どんどん変身するパワーインフレの漫画のボスキャラみたいになっていますが(笑)

が、タイトルです。

私のこの旅(Eternal Travel)も今日でおしまいです。

悠久というよりはただの悠々自適な相変わらずアート要素やたら少ない旅でしたが(笑)

遊んでました。ずっと。

一人で。

治外封建の島国でいけない葉っぱ吸ってラリった人みたいになってますが…朝ご飯食べすぎて眠くなっているだけです、マジで。
美術館の下にあった軽食屋にて。

最後に金沢駅でアトリエやお世話になっている方向けにお土産を買ったりしたのですが、なんかやたら酒屋ではこのシールが目立ちました。

思ったんですが、

『幻の酒』と『限定品』…

多すぎじゃないですか?(笑)

もはや限定品じゃない商品の方が限定されているという謎のパラドックスが店内の至るところで起こっていました(笑)

あと関係ないですが展覧会のチラシとかポスターを見てると『伝説の画家』『幻の名画』も多すぎる気がします(笑)

最初と最後が缶ビールの写真で、変わったことは最後は疲れてきたのでもぉ糖質オフとか気にしなくなったことと、ちょっとだけお酒のグレードが上がったということです。

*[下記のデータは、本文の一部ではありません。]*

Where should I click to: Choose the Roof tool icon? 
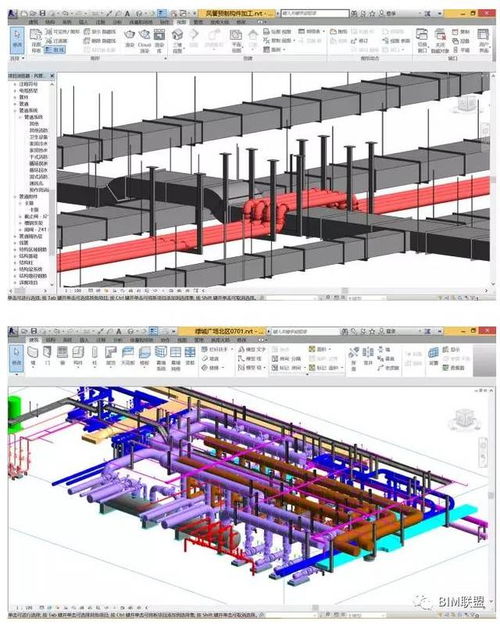(x=110, y=355)
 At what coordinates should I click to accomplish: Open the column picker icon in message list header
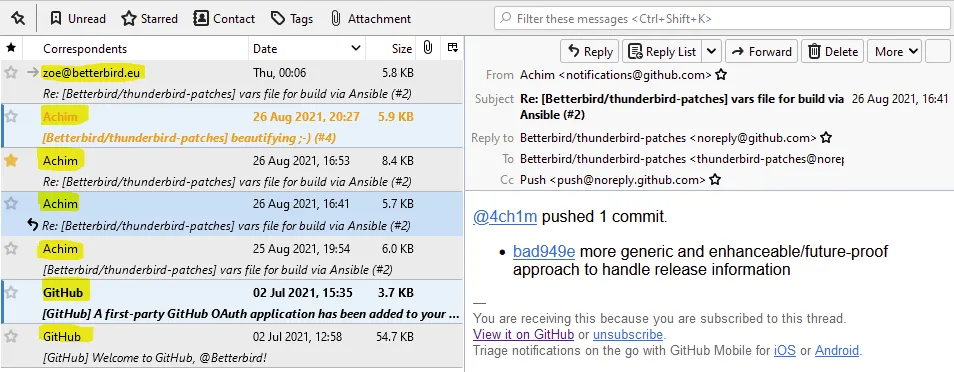pyautogui.click(x=452, y=48)
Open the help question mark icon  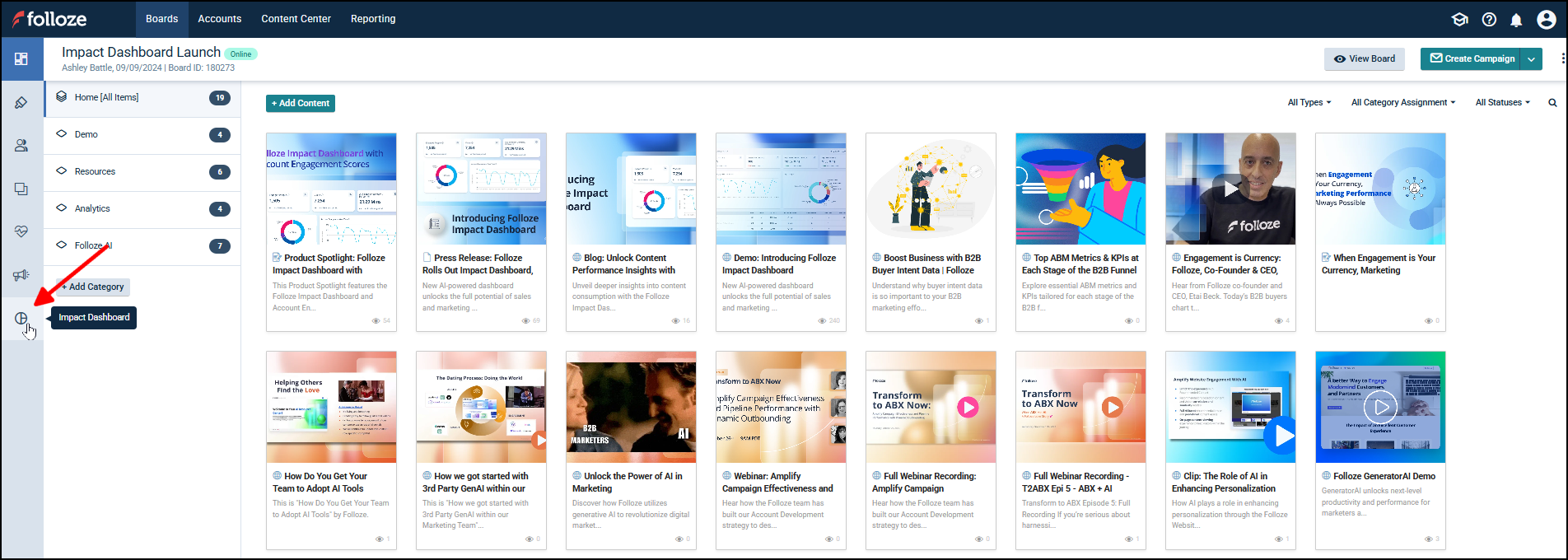coord(1489,20)
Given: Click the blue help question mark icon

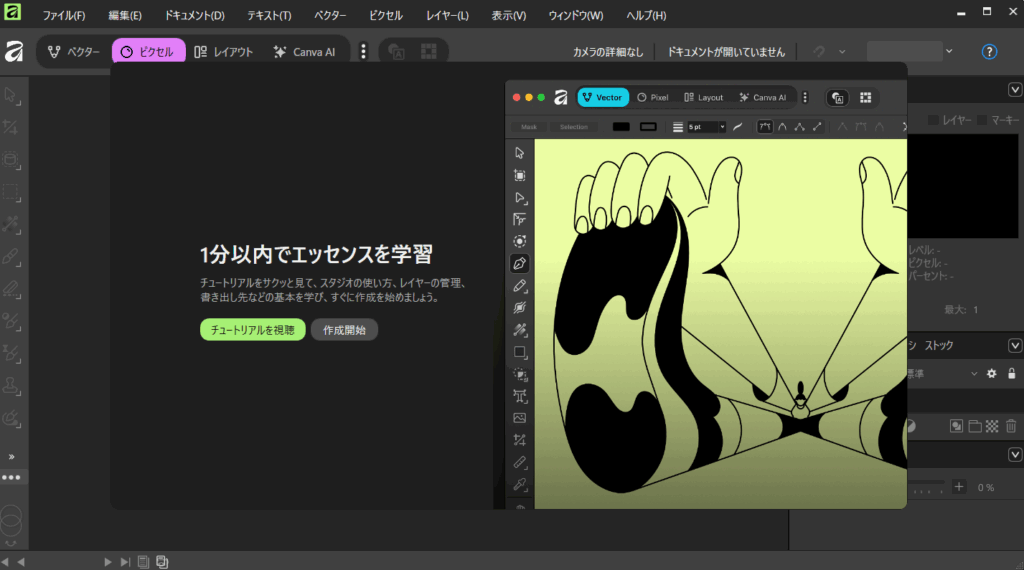Looking at the screenshot, I should click(x=989, y=52).
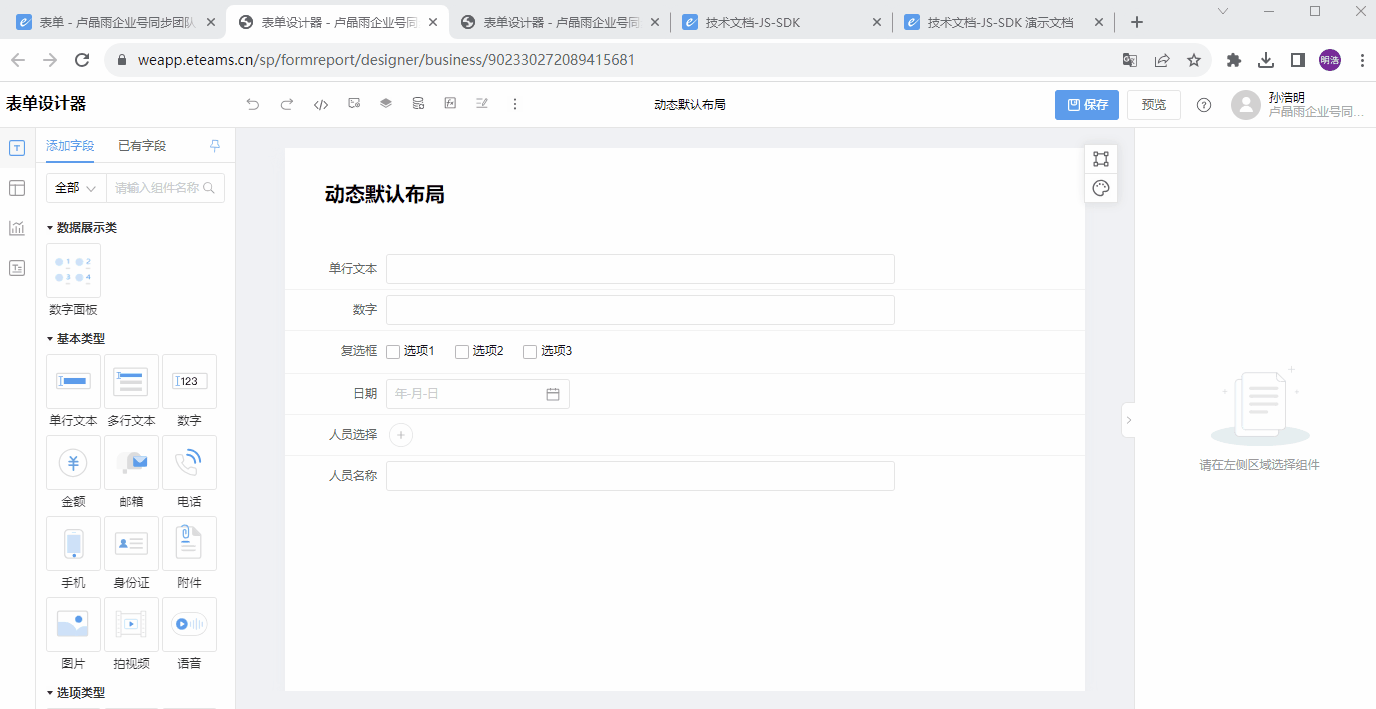The image size is (1376, 709).
Task: Tick the 选项2 checkbox
Action: (462, 352)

一人でイルカショーを見て、お酒を飲んで彷徨って、どこを目指してるのかわからない悠久の旅を続けて気づいたらこんな感じになっていました、、、

誰よりも幸せだから
意味もなく悲しみまでが
長い坂の絵のフレーム

井上陽水『長い坂の絵のフレーム』

って、井上陽水の歌を口ずさみながら、経費で落とせそうな要素がほぼない旅をこうして終えました。